Stored records:
════════════════════
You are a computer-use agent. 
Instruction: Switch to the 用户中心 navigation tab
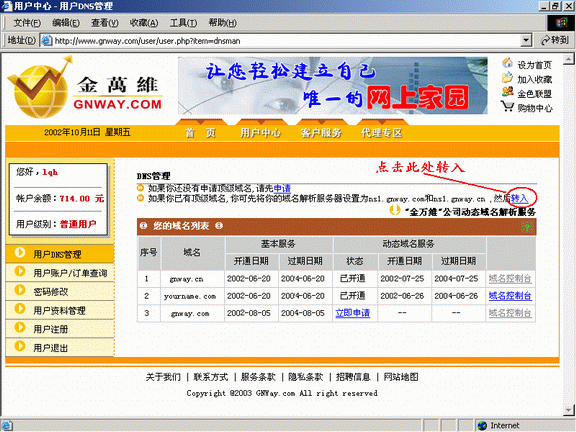click(260, 133)
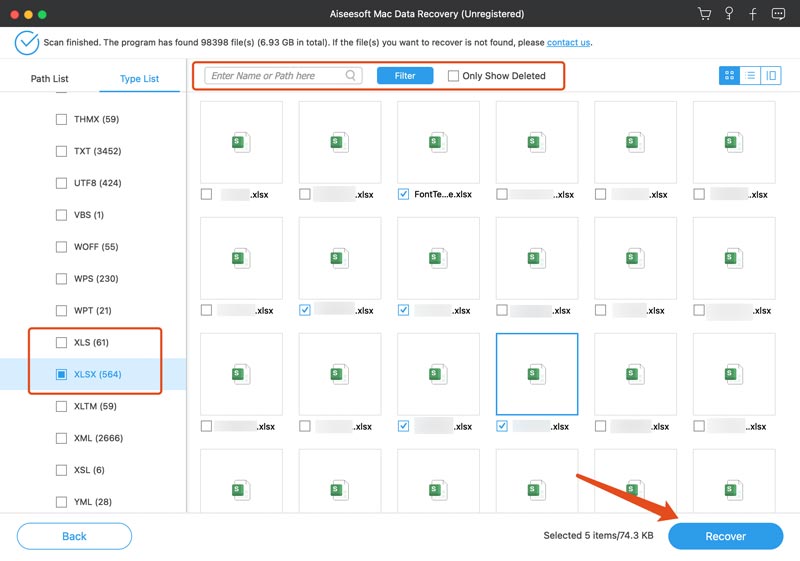
Task: Focus the Enter Name or Path field
Action: 277,75
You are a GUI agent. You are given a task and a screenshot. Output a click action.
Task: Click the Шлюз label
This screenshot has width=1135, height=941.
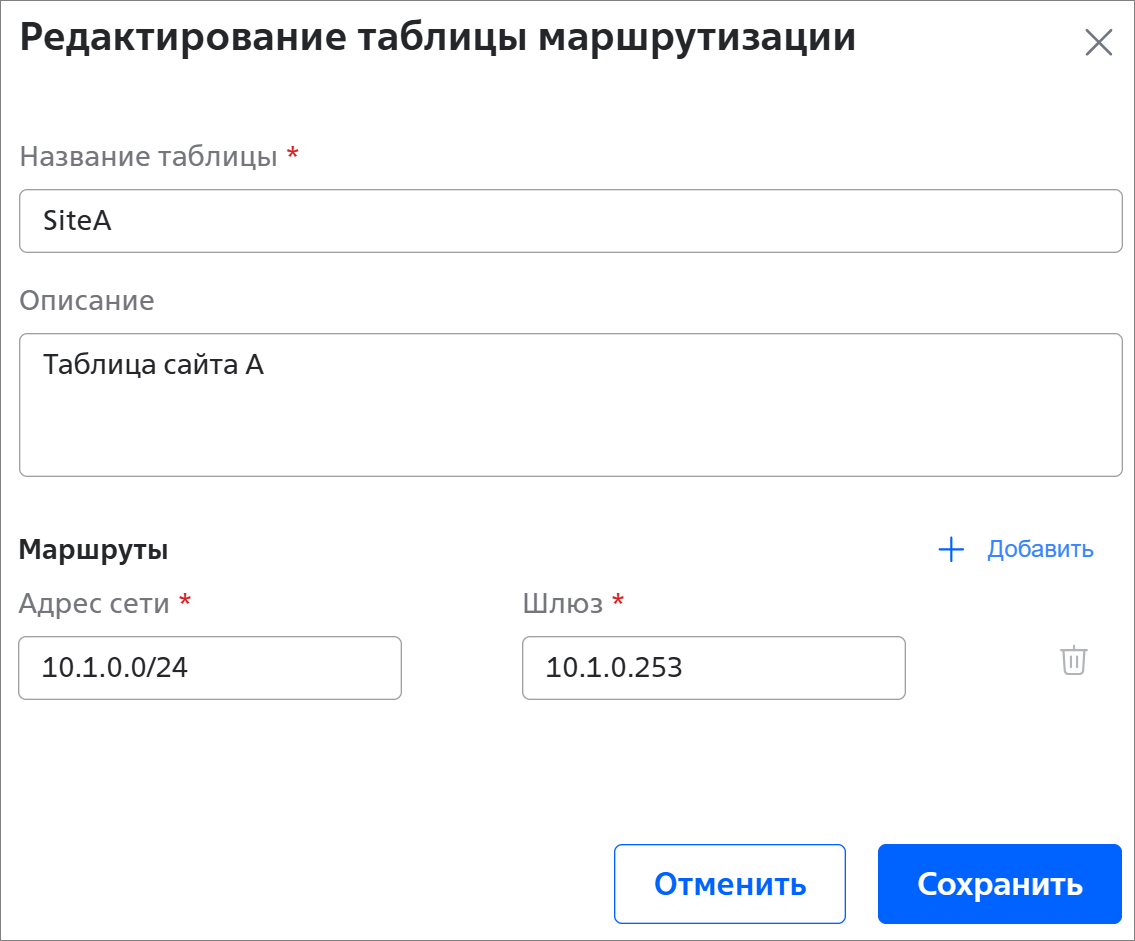(562, 603)
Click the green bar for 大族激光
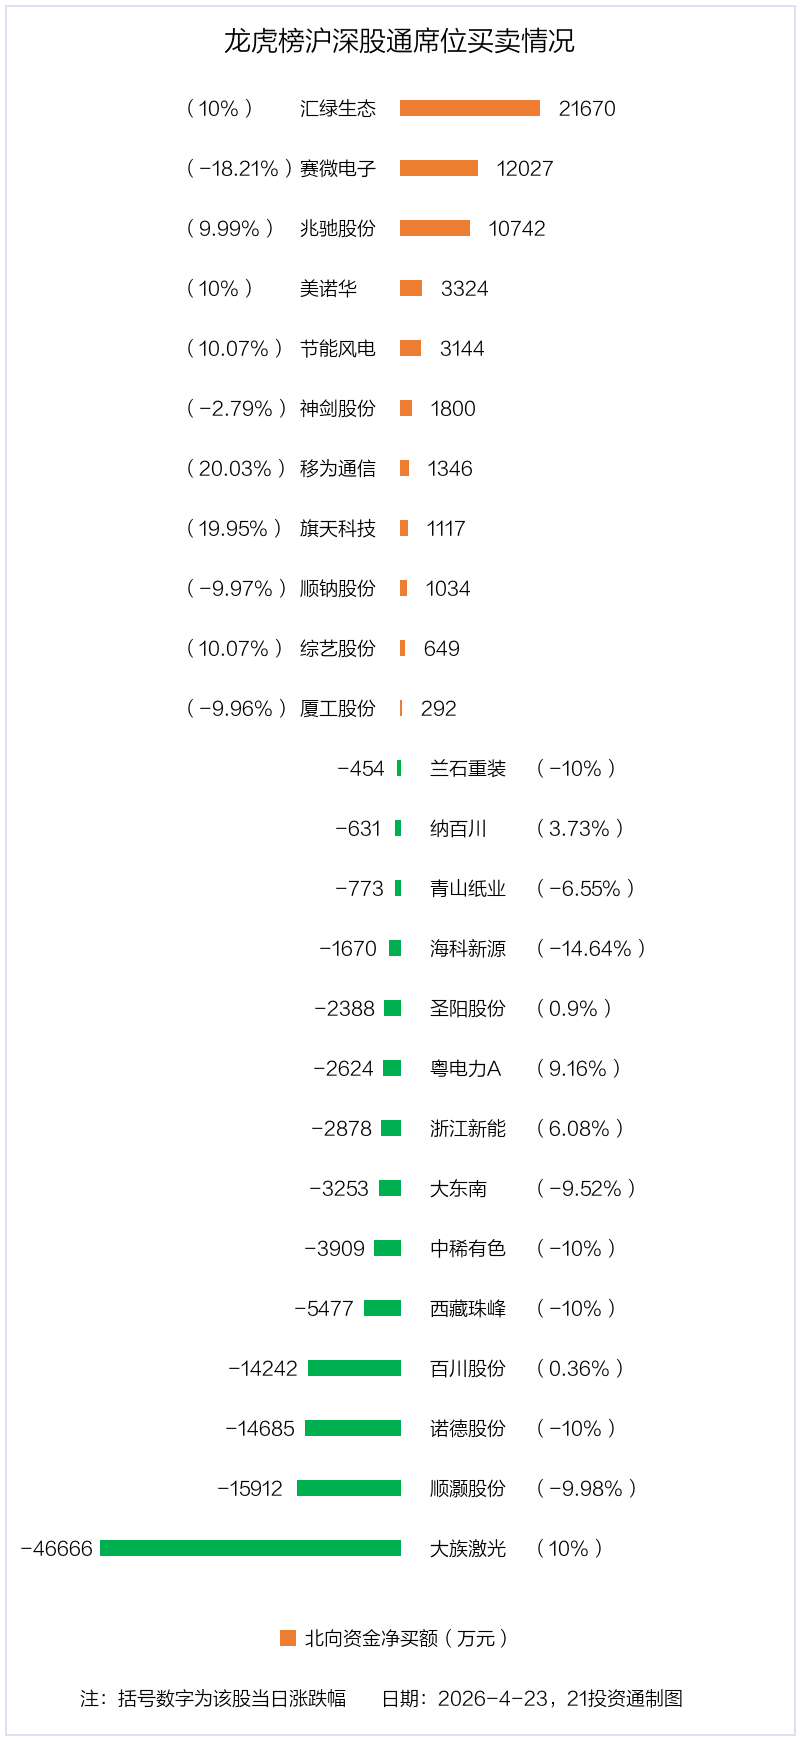800x1740 pixels. coord(250,1548)
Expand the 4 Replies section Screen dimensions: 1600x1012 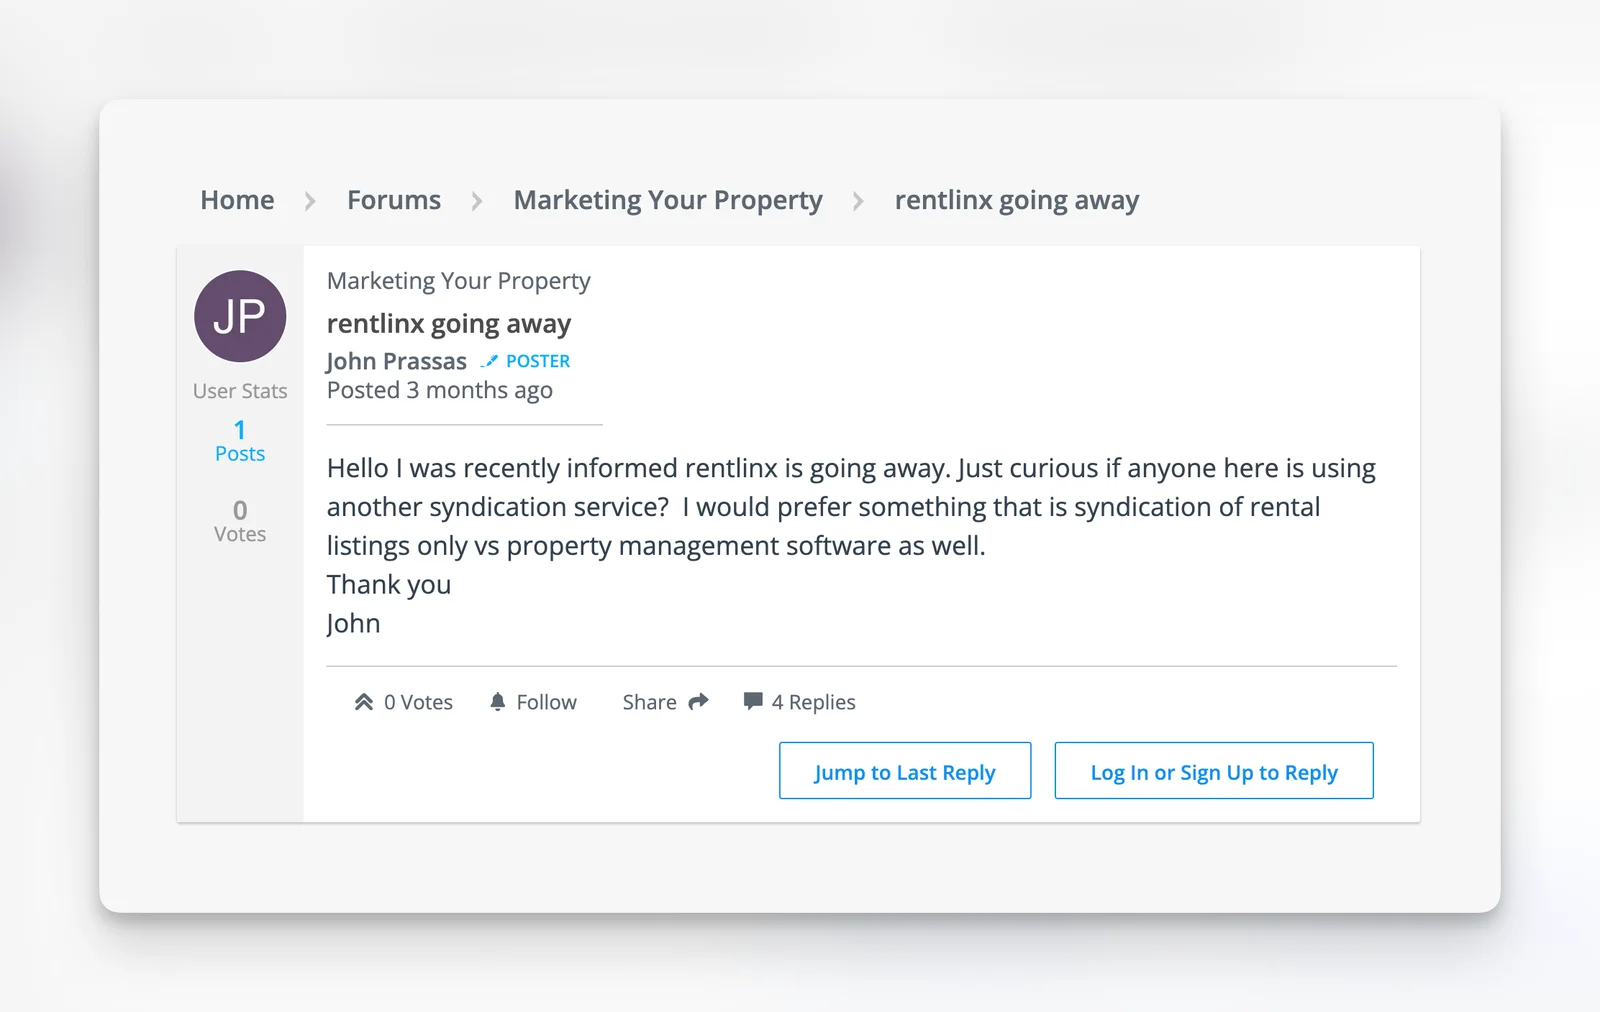point(813,701)
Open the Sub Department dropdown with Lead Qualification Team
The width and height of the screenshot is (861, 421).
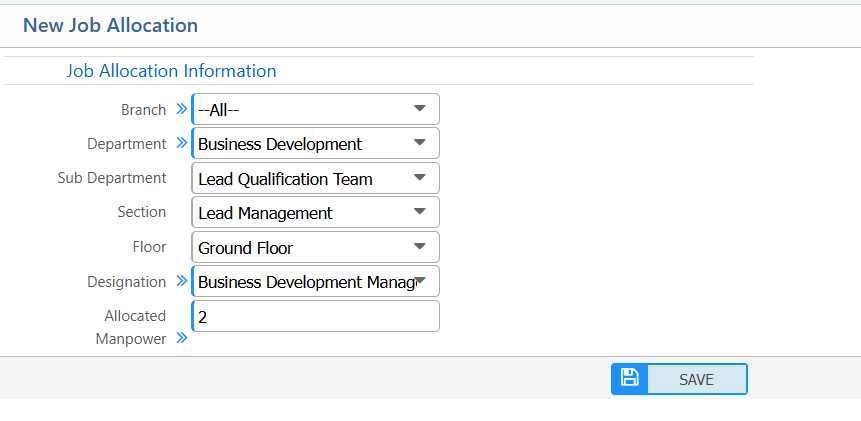coord(315,178)
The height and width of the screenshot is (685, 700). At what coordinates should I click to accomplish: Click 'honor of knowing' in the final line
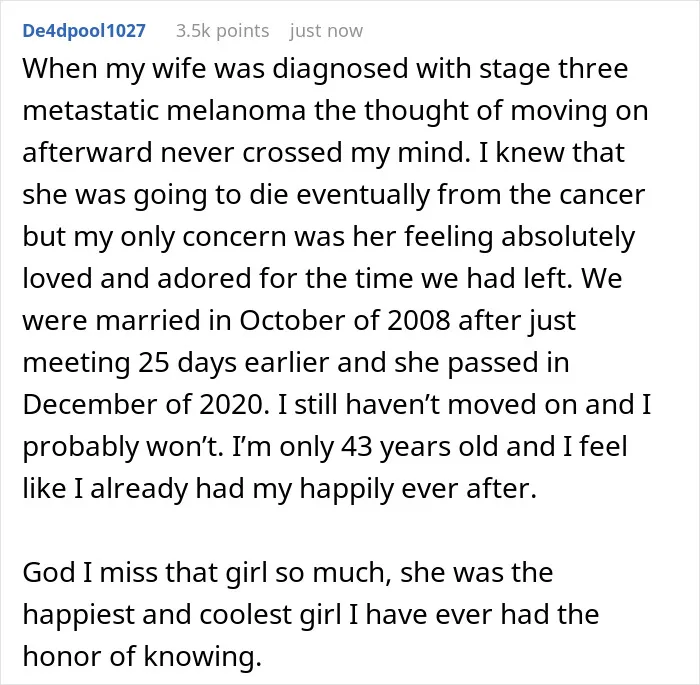pos(141,656)
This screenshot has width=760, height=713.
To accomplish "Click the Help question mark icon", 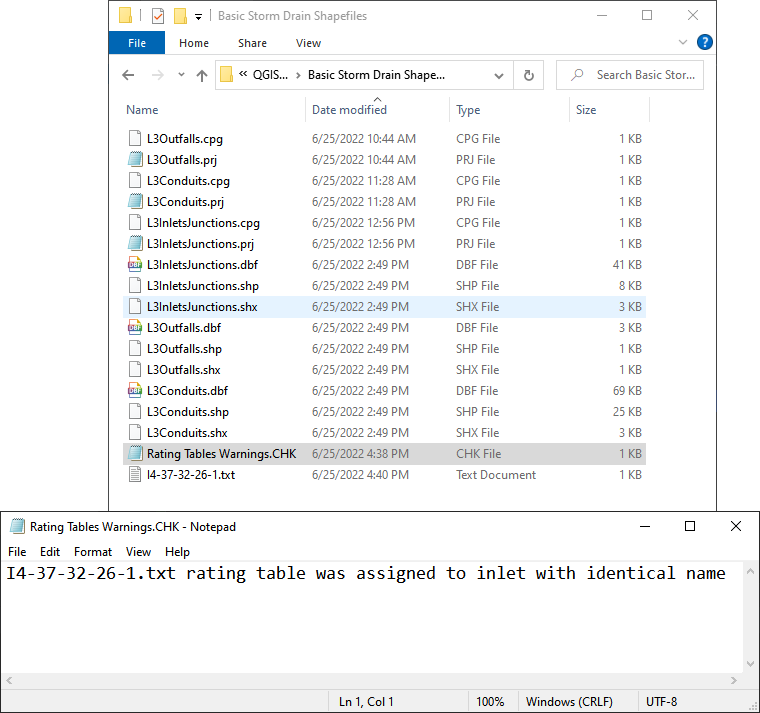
════════════════════
■ ACTIVITY:
Scan the entries for the word "agent". Report each line that has it.

■ TASK ANSWER:
You are a computer-use agent. 
You are a GUI agent. You are given a task and a screenshot. Output a click action.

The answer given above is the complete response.